In other contexts, including environmental remediation claims, the statute does not apply, and the mere passage of time will not deprive an insurer of its policy defenses without “the insurer’s manifested intention to release a right as in waiver, or on prejudice to the insured as in estoppel.”  Accordingly, the Court of Appeals reversed the decision and remanded the case for further proceedings.

California Supreme Court Overrules Prior Appellate Decision on Coverage for Product Disparagement

In Hartford Casualty Insurance Co. v. Swift Distribution, Inc., the California Supreme Court clarified the law on coverage for commercial disparagement, expressly overruling an earlier intermediate appellate decision that had significantly broadened coverage for the tort.  The Supreme Court held a claim of disparagement must contain a false or misleading statement that specifically refers to and clearly derogates a competitor’s product or business.

Hartford issued a CGL policy to a company doing business as Ultimate Support Systems.  Ultimate sold a product called the Ulti-Cart, a multi-use cart marketed for the loading and transport of musicians’ equipment.  A competitor who made a similar transport cart called the Multi-Cart sued Ultimate for patent and trademark infringement, false designation or origin, and damage to business, reputation and goodwill.

Hartford denied any duty to defend or indemnify Ultimate on the ground the claims were outside the personal and advertising injury insuring agreement.  Ultimate contended the allegations raised a claim for covered disparagement.

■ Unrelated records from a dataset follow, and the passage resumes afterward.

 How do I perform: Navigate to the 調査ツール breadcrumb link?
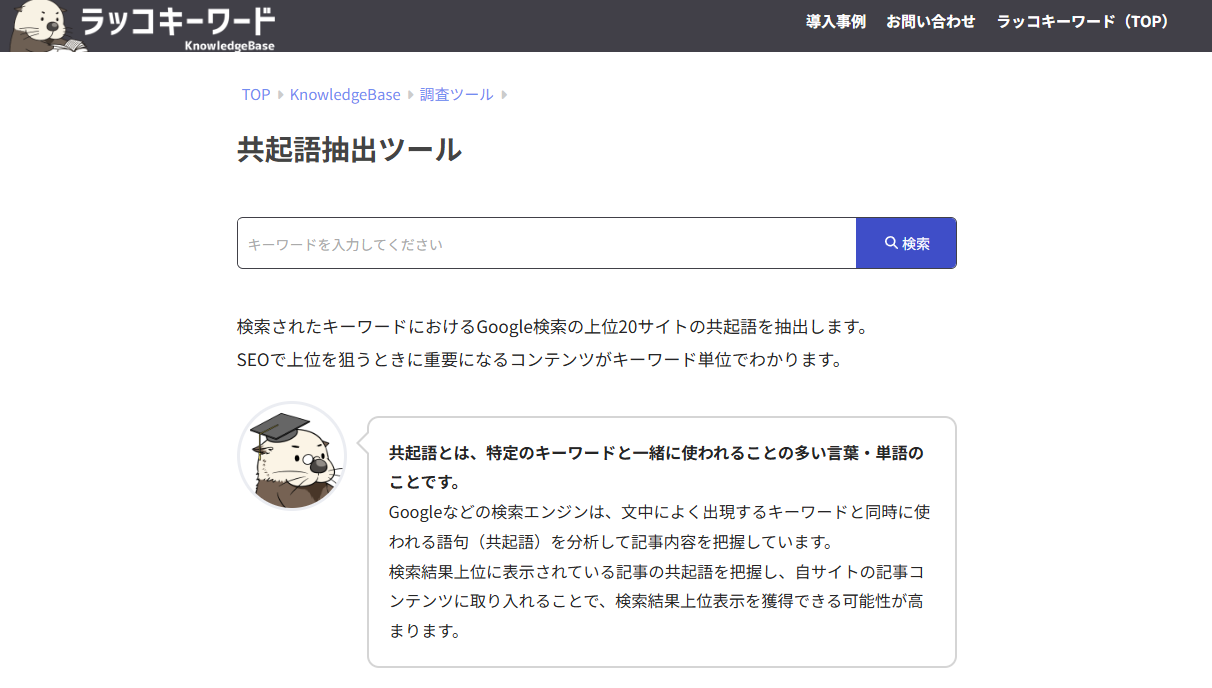[x=457, y=94]
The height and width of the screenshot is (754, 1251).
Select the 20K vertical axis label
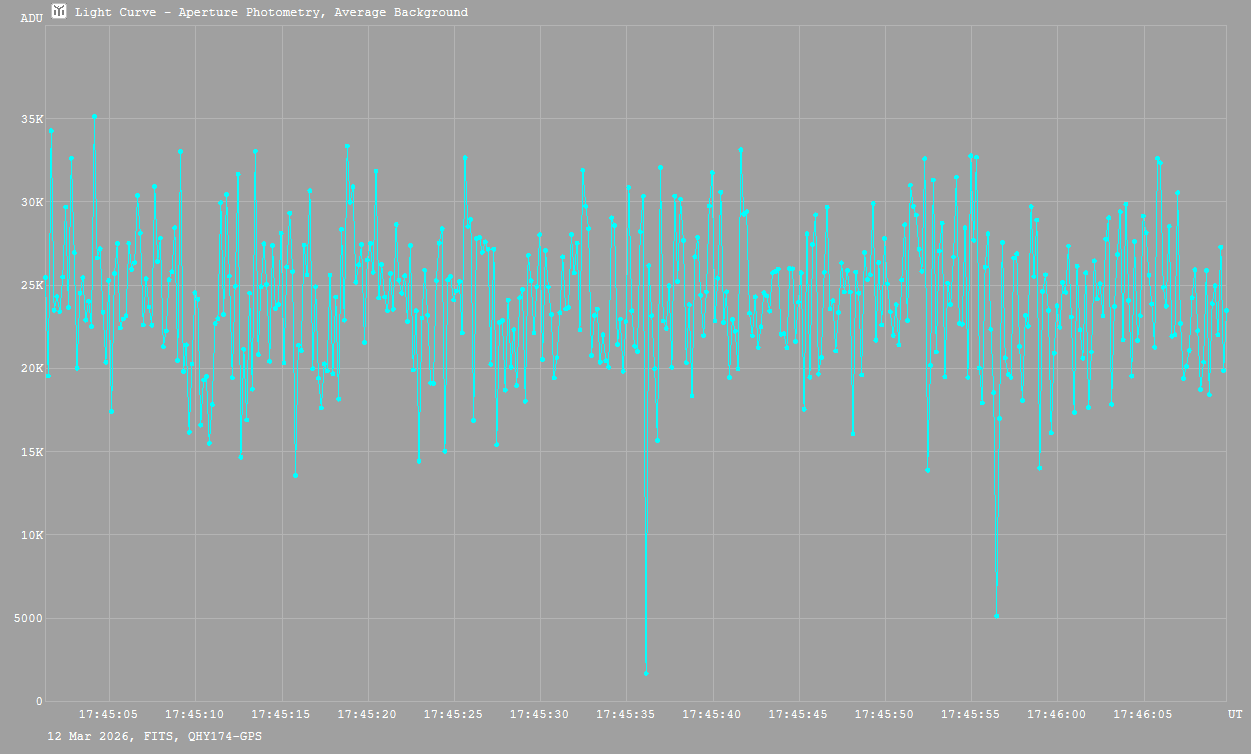[33, 368]
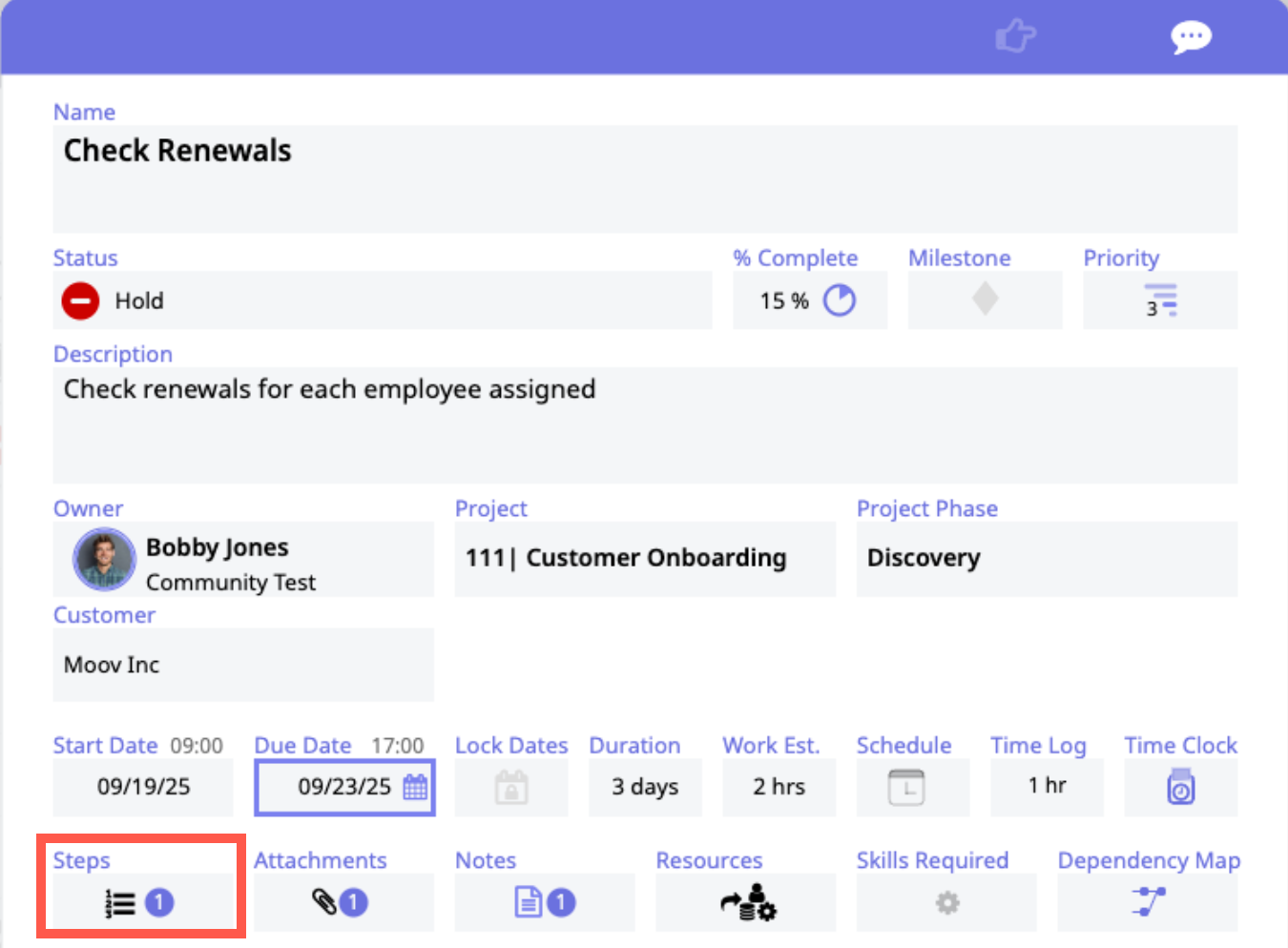Viewport: 1288px width, 948px height.
Task: Click the thumbs-up icon in header
Action: pos(1015,37)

An earlier appellate decision, Travelers Property Casualty Co. of America v. Charlotte Russe Holding, Inc. (2012) INS BLOG_charlotte russe207 Cal.App.4th 969, had found a claim for covered disparagement potentially existed because an insured’s reduction in the price of a product could implicitly constitute disparagement of that product.  Hartford brought a declaratory relief action in which the trial court granted summary judgment for Hartford, which was affirmed by the Court of Appeal and Supreme Court.

The Supreme Court found Ultimate’s advertisements contained no disparagement of Multi-Cart’s products.  It held that, while the similarity between the Ulti-Cart and the Multi-Cart could cause consumer confusion and might support a claim of patent or trademark infringement, it did not, by itself, support a claim of disparagement because there was no express assertion or clear implication of the inferiority of the Multi-Cart.

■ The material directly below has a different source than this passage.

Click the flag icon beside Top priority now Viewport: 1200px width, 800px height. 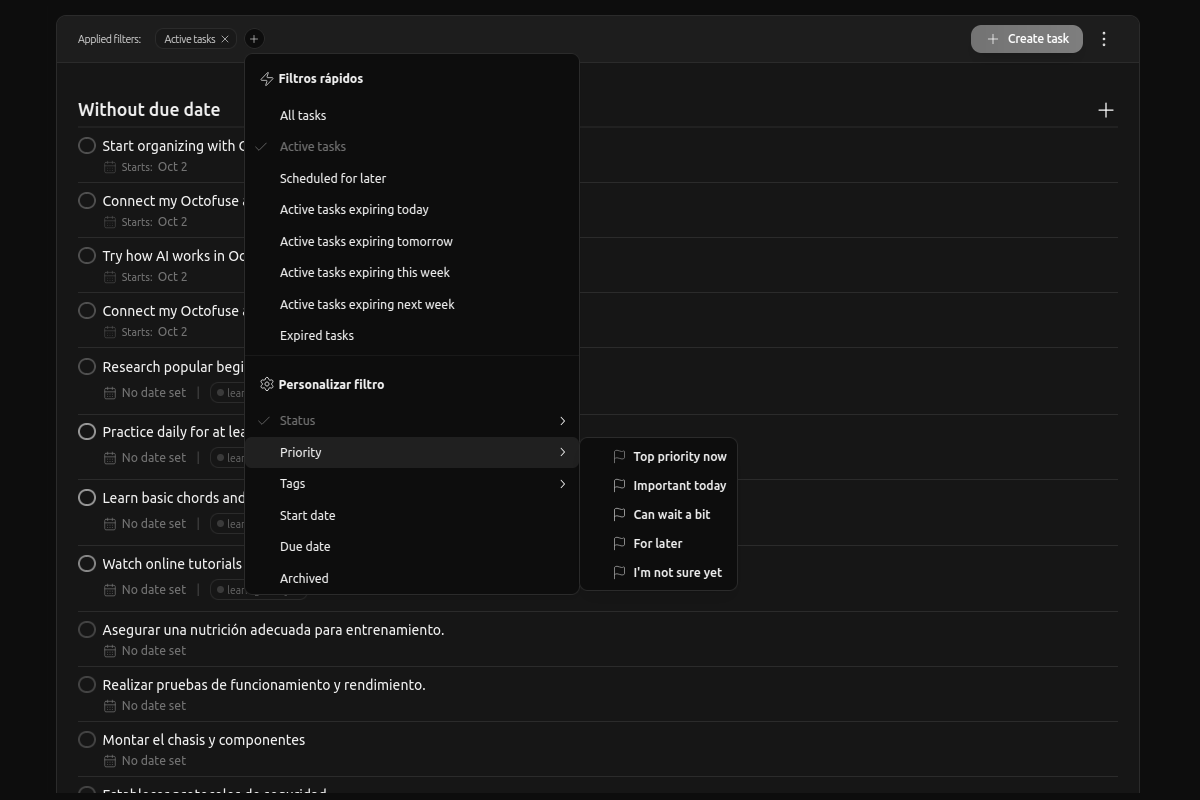click(x=618, y=456)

The Supreme Court also held that phrases and words used in Ultimate’s advertising, such as “patent-pending,” “innovative,” “unique,” “superior” and “unparalleled,” did not support a claim for disparagement as these phrases and words were not specific enough and were more akin to “mere puffing,” which could not support tort liability.

Image courtesy of Flickr by Jeepers Media

Washington Court Holds Agency Action Must Be Adversarial or Coercive to Trigger Insurer’s Duty to Defend

While Washington courts have long held that an insurer must indemnify an insured for cleanup costs under the Model Toxics Control Act (MTCA), even where the Washington State Department of Ecology (DOE) has made no threat of formal legal action, the Washington courts had not addressed the issue of what triggers an insurer’s duty to defend.

On June 2, the Washington Court of Appeals addressed the latter issue in Gull Industries, Inc. v. State Farm Fire and Cas. Co. and Transamerica Ins. Group, et al., 2014 Wash. App. LEXIS 1338, and held that an agency action must be adversarial or coercive to qualify as the functional equivalent of a “suit” when that term is undefined in the policy.

In Gull Industries, Gull undertook voluntary remediation of his gas station after finding contamination from an underground storage tank.  Gull notified the DOE, which acknowledged receipt of Gull’s notice of contamination.  The DOE letter also stated that DOE has not determined that Gull is a potential liable party; advised Gull to be aware of state requirements but did not advise of any consequences in failing to comply with such requirements; and noted that Gull may request assistance from the DOE.

Gull subsequently tendered its defense and indemnity to Transamerica Insurance Group (TIG) and State Farm, which both provided liability coverage for the gas station.  The policies provided a duty to defend “any suit against the insured,” but “suit” was undefined.  After TIG and State Farm denied the tender and Gull filed suit, the trial court granted summary judgment to TIG and State Farm on the duty to defend.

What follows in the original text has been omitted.